Having graduated from the weak-minded, two-dimensional, spineless-emotional-cripple club, I usually find myself on the receiving end of this situation that causes the ears to get all bent out of shape. This wouldn’t be so bad if each situation described was unique every time. But, for some reason, for certain people, the pattern is cyclical, repeating itself.
Women are emotional about their dealings with men, work, finances, etc. until they reach a certain age or level of experienceThis scenario, in and of itself, is relatively tolerable in small doses. I don’t mind ponying up a rather pliable ear from time to time. However, it’s been my experience that this particular behavior is becoming more commonly repetitive in the relationship arena. It’s almost as if our leading lady is wielding a rather volatile cookie cutter. A new, but oddly familiar gingerbread man keeps popping out of the oven every few months, only to have his head bitten off…..literally. Only too often, I find myself giving the same advice to said person over and over. For some reason, these pearls of wisdom don’t seem to get through to those waxing emotional. Lately, it seems like I’ve been increasingly surrounded by these all-too-impervious Betty Crocker types. Unfortunately, these individuals don’t learn from these experiences, and subsequently create a repeated pattern for themselves.
Is there some subconscious need to make choices that are familiar to us on an ongoing basis, even though those choices may be detrimental to our mental as well as physical health? My observations, as well as my experience, indicate that this behavior stems from an emotional platform. In other words, women are emotional about their dealings with men, work, finances, etc. until they reach a certain age or level of experience. It seems to apply to all facets of life. But, when it manifests itself in relationships in particular, it appears to be much more amplified and volatile. The reason for this is the high amount of variables and lack of control when another human being is involved. This may come as a shock to you, but it isn’t always his fault.
Which bring me to the following questions: What compels us to make the same mistakes over and over? Is there some subconscious need to make choices that are familiar to us on an ongoing basis, even though those choices may be detrimental to our mental as well as physical health?
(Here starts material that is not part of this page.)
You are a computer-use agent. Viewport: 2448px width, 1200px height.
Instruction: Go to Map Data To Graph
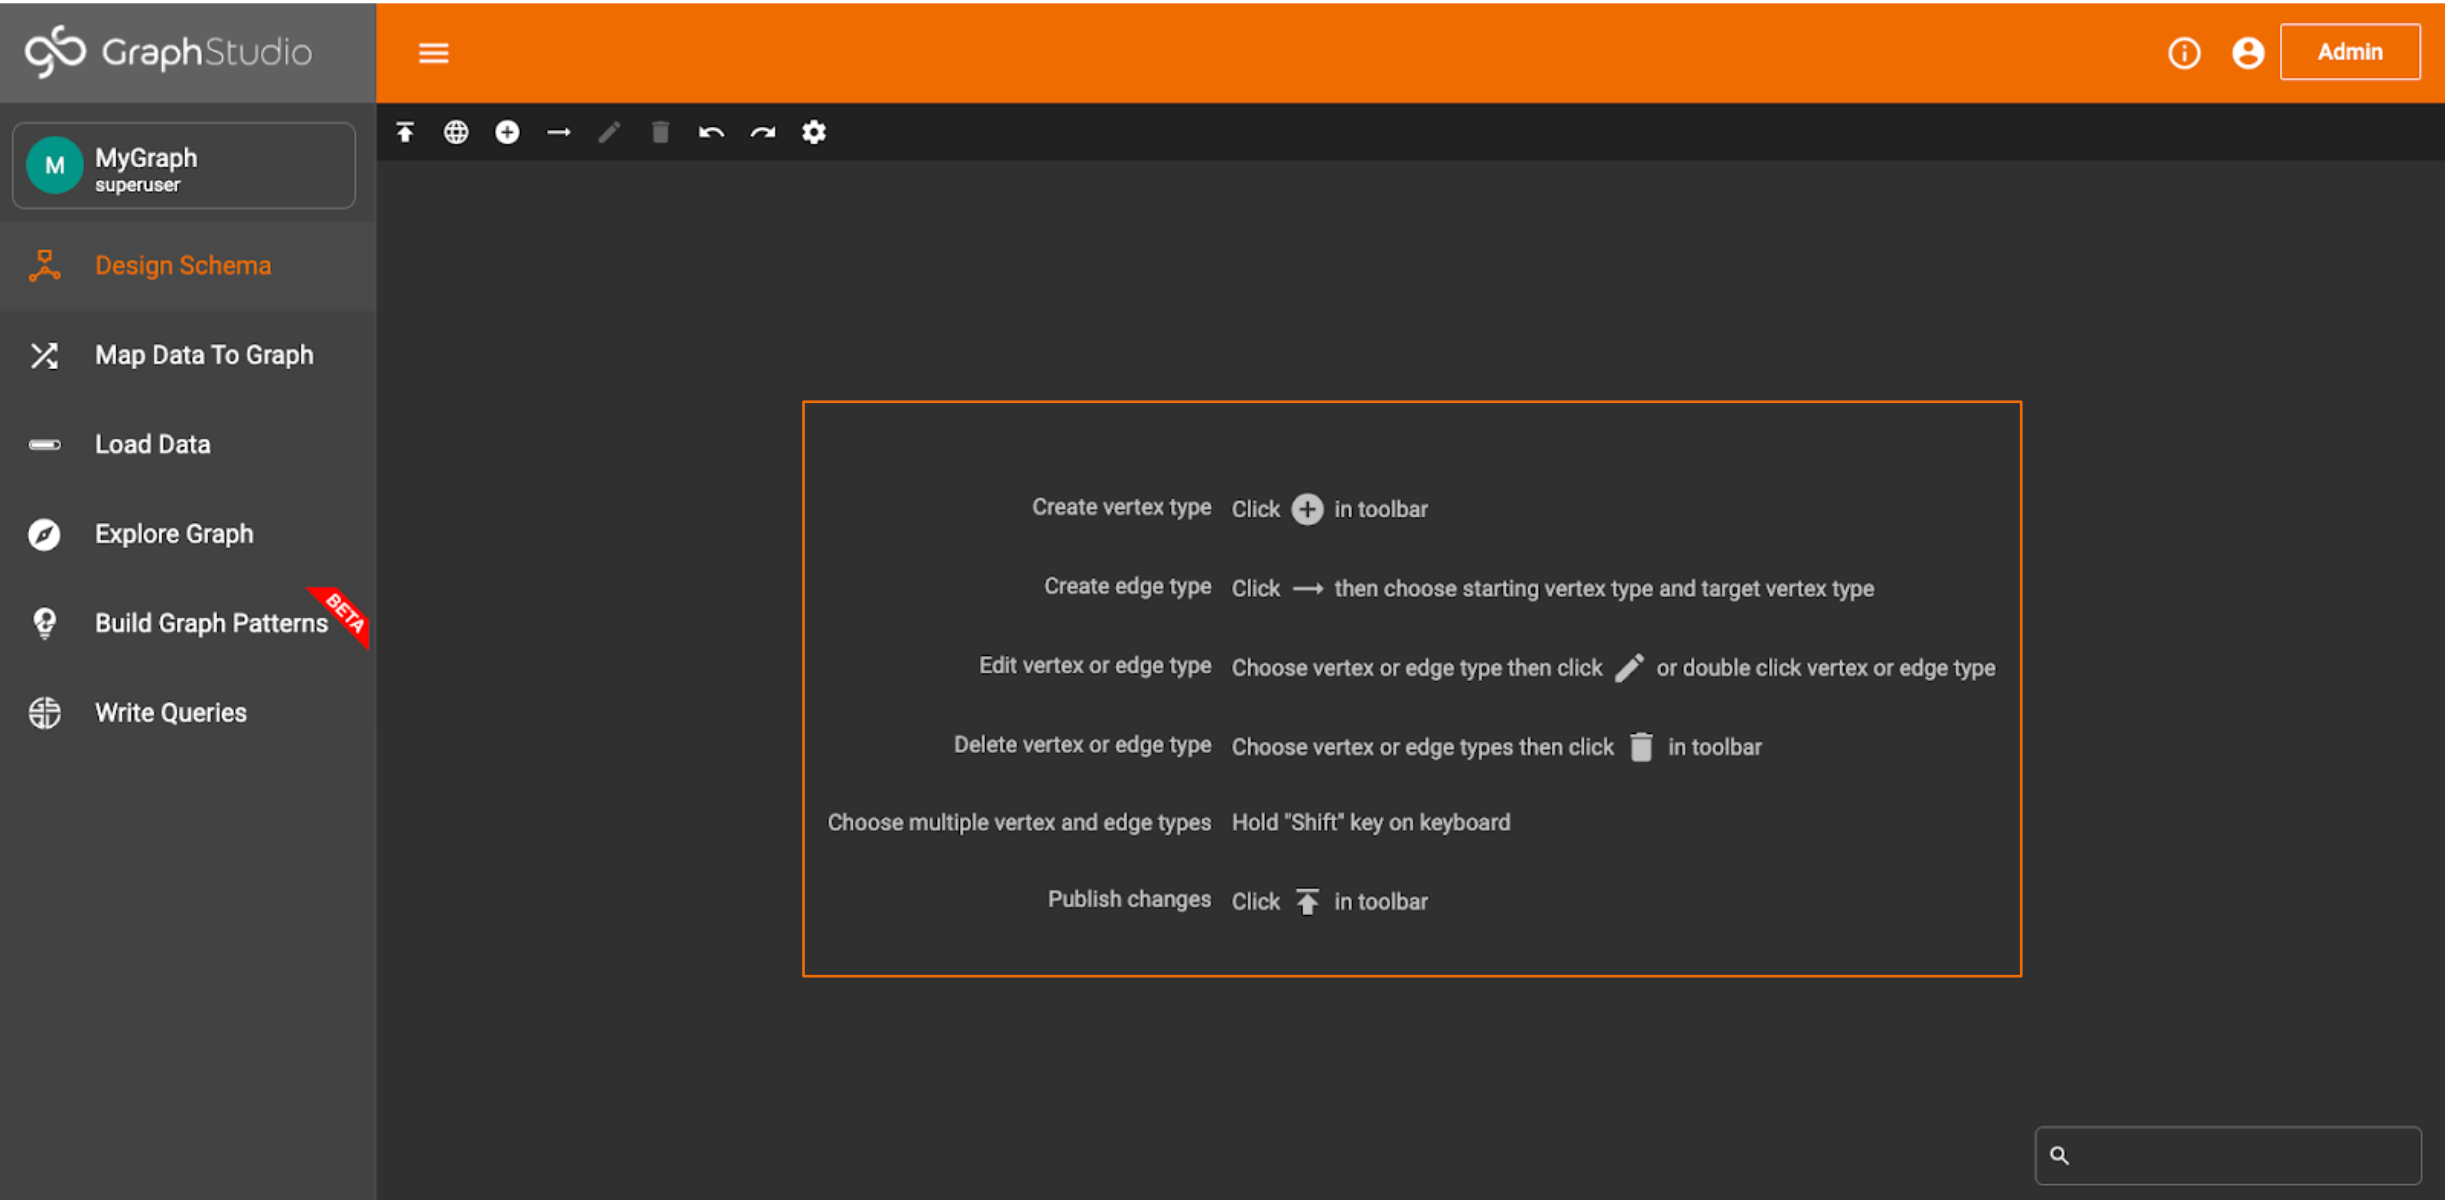pos(204,355)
Is our fear of exploring an unfamiliar emotional territory being overridden by the emotional and mental instinct for self-preservation?
When faced with this debacle, I’ve asked people to break out the ol’ pen and paper (which are this day’s version of stones and knives) in order to implement a system that has transcended the ages. It reeks of simplicity and clinical accuracy, and at the same time eliminates the emotion when a crossroad is met in one’s life. The system that I’m referring to is a “Pro’s & Con’s” list.
Once you’re done laughing, I’ll have you know that I, myself, have utilized this system on many occasions. After time, you’ll be able to do this in your head without the muddy water of emotion and mental angst — no matter what the situation.
For instance, if you’re dating one guy in particular that’s walking the fence with you (and you with him), break out the stones and knives. Create a Pro’s and Con’s list. It’s not as simple as tallying up one against the other — each item has its own weight. “But I love him!!!” counts for a big goose egg — that’s emotional. Emotional aspects have no business in this exercise. Little thoughtful things he does for you do count. On the other hand, if he beats you senseless — Con…..BIG Con. And, it goes without saying that if one of the items in the Con list is “Con” — as in “Convicted Felon” — Well, there’s your answer!
After you make your decisions accordingly (of course, you’ll make the right choice), it might be a good idea to keep that list handy for future reference. If you see the same things come up in your columns, then you’ll be able to recognize a pattern and act accordingly. Behavior modification isn’t the easiest thing to do — but your life may improve as a result.
This behavior modification is not unlike beating an addiction. I’m of the opinion that tobacco addiction is not a disease, but a habit that can be consciously ceased. Yes, physiology comes into play, but one can make the conscious decision to get help, break the nicotine dependency and actively make the choice not to indulge in that behavior in the future. People do it all the time. If you apply that same philosophy to your relationship choices, you might be surprised at what you come up with.
I will never NOT be there for my friends when they need a shoulder to cry on. Life is too short and complex not to be there for one another. But with that in mind, life is also too short and complex to make the same mistakes over and over. We all deserve to be happy in our jobs, our families, our lives, and yes, our relationships. Temper your faith with common sense. Try to make the right choices for yourself based on recognizing intimacy and true compatibility despite a sea of bad relationships riddled with co-dependency and drama.